Zwei Menschen, die mit Kameras auf einem abgemähten Acker hocken

Keine Ahnung, wonach die suchen. Aber Gendersternchen werden sie hier jedenfalls nicht finden Foto: Holger Hollemann/dpa

Es gibt zwei handschriftliche Zettel mit wichtigen Notizen für diese Kolumne. Beide habe ich letzte Woche verloren. Sie steckten gefaltet in einem Block, der mir wohl in der U-Bahn aus der Tasche gerutscht sein muss. Darauf stehen zwei Listen: eine mit Themenideen für schlechte Zeiten und eine mit Sachen, über die ich nach längerem Hin und Her dann doch nicht geschrieben habe, weil sie im Nachhinein wenig bis gar nichts mit dem Landleben zu tun hatten.

Warum man sich sowas überhaupt aufschreiben sollte, weiß ich auch nicht. Ich könnte mich auch gar nicht erinnern, in den mittlerweile eineinhalb Jahren „Speckgürtelpunks“ mal in der Liste gelesen zu haben. Länger wurde sie trotzdem. (Vergeblich) gesucht hatte ich die Zettel allerdings, weil ich diesmal was streichen wollte: das Gendern nämlich von der Kein-Thema-Liste.

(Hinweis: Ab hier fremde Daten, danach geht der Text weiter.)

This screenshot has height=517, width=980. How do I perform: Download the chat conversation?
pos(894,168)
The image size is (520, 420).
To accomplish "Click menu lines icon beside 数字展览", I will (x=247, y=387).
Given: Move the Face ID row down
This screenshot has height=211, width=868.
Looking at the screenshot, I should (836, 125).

Nun zählt die Debatte zwar schon eine ganze Weile nicht mehr zu den aufregenderen, aber mit Stadt und Land hat sie dann doch mehr zu tun, als ich dachte.

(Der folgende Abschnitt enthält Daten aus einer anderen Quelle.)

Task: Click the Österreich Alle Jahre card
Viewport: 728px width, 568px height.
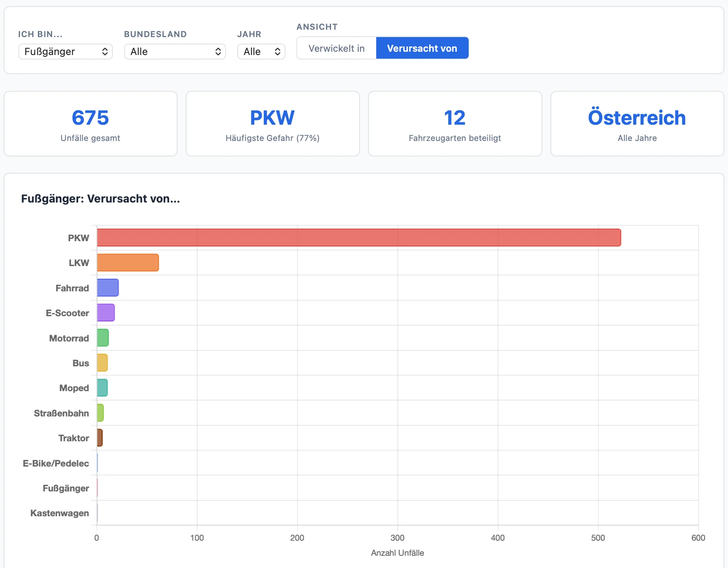Action: (637, 124)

Was den Glottisschlag – oder: die Gender-Pause – angeht, stehe ich irgendwo kurz vor Level 2. Das heißt: Ich gendere nicht mehr nur dann, wenn ich gerade mal dran denke, sondern manchmal auch automatisch. In der Stadt jedenfalls.

Auf dem Land geht's gar nicht

Und das ist der Punkt. Ich kann mich zwar sogar an vereinzelte Träume erinnern, in denen jemand gegendert hat, aber an der kleinstädtischen Käsetheke oder beim Abholen vom Kindergarten ist die Pause ein echter Kraftakt.

Umgekehrt habe ich mich in Berlin neulich fast ein bisschen geschämt, als mir im Gespräch über Theater ein „Männerkörper“ rausgerutscht ist, woraufhin mich mein feministisches Gegenüber (seelenruhig und superfreundlich) korrigierte: „Ich fand’ ja ganz interessant, was du da gerade über den MÄNNLICH GELESENEN Körper gesagt hast!“

Es geht gar nicht um richtig oder falsch. Mir ist wirklich komplett egal, wie Sie das machen. Spannend finde ich aber, wie selbstverständlich sich auch der unbewusste Teil der Veranstaltung den Gegebenheiten anpasst. Und was das mit Denkräumen macht! Es ist nämlich nicht so, dass ich außerhalb der Stadt plötzlich wie so’n Werwolf im Mondlicht zu einer Art Mario Barth würde und lauter hirnloses „Frauen-dies, Männer-das“ in meine Gespräche kübeln würde. Ich rede hier draußen einfach insgesamt nicht so viel über Genderfragen.

So paradox das klingen mag: Die komplizierte Sprache macht es einfacher und intuitiver, komplizierte Sachverhalte zu verhandeln. Noch mal: Ich glaube nicht, dass ein schlechter Mensch ist, wer nicht gendert, oder dumm, oder ignorant. Ich bin nur verblüfft, wie hartnäckig sich der Irrglaube hält, das eine käme authentisch aus dem Bauch, während das andere schlimm verkrampfter Cancel-Horror wäre. Es geht nur um Gewöhnung und Sicherheit – und die Frage, wo man unter Freun­d:in­nen ist.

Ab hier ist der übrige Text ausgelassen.